I always said that I would never be in the position to be in an abusive relationship. That I would never put up with it. Somehow, I found myself in the exact position that I swore I would never get into. Looking back, I can see the red flags that I decided to ignore before we moved into together. All the things that I should have paid attention to, or that I shouldn't have let go. I trusted him. He did a good job at making me think that we were in the same mindset. So I believed that he wanted the same things that I wanted. Yes, I should have noticed all the things, but it's easy to say that now. Once I moved there, I did the number one thing that a woman should never do. I let myself be isolated, and it happened so quickly. So when things started to go down hill, I thought that I didn't have any options to get out. I was trying to make my family work. Trying to give my daughter the family that she deserved. The number one thing that I forgot is that it is better for a child to come from a broken home than an unhappy one. Because he was my daughter's father, I tolerated things that I would never tolerate. Such as him drinking every day, or smoking, when I hate both of those things. When the abuse started, I was still so shocked. The first time he hit me was when he woke me up in the middle of the night. I was shocked because I was sleeping, and because I never thought that he would do that. Regardless of any weaknesses that we had in our relationship, or that he had, I always thought that I was safe with him. Of course, until I wasn't.

There are some things that it taught me. Lessons that I am grateful for.

It taught me about my own strength.

Going through what I went through, I now know that I am stronger than I think. There was a time when I was going through it that I thought I wasn't able to get out. That I wasn't able to stand up for myself. However, there was a day when I flipped a switch.
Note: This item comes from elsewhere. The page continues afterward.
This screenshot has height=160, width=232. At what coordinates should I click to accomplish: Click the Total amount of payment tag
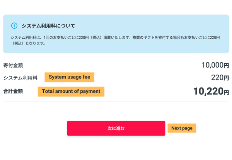pyautogui.click(x=71, y=92)
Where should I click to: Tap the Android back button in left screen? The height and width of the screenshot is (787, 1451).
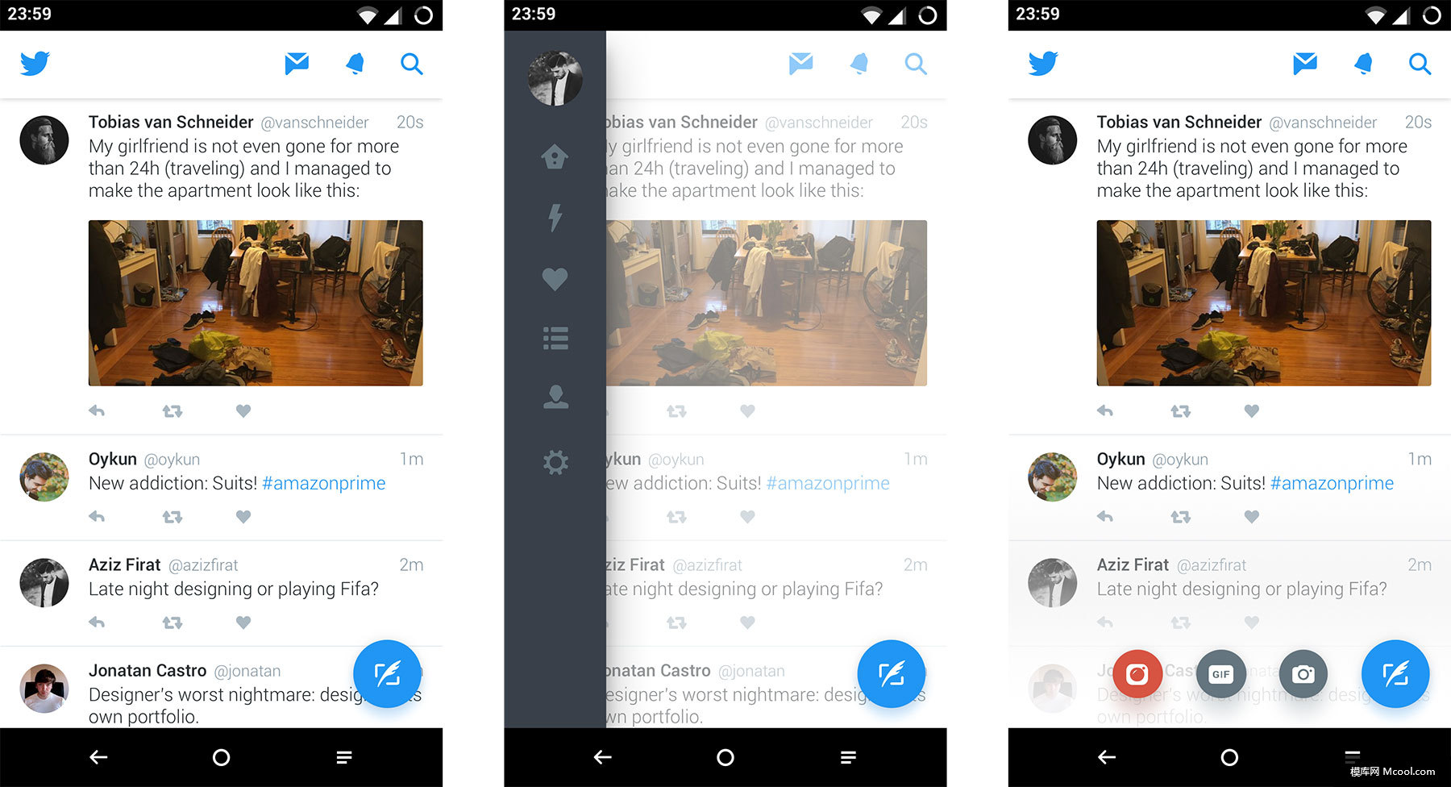pyautogui.click(x=98, y=757)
When I realized who I was, and what I deserved, and knew I was strong enough to get through it. I know now that no matter what happens to me, that I am strong enough to make it past anything.

That I want to live a life of joy.

When I was living with him, it was hard to find joy. A lot of things that I wanted to do were taken off the table from him. Being out of that relationship, I know that I will never go back to living a life of fear ever again. The only thing that I want for my life is joy, and happiness.

No person is worth lowering your standards.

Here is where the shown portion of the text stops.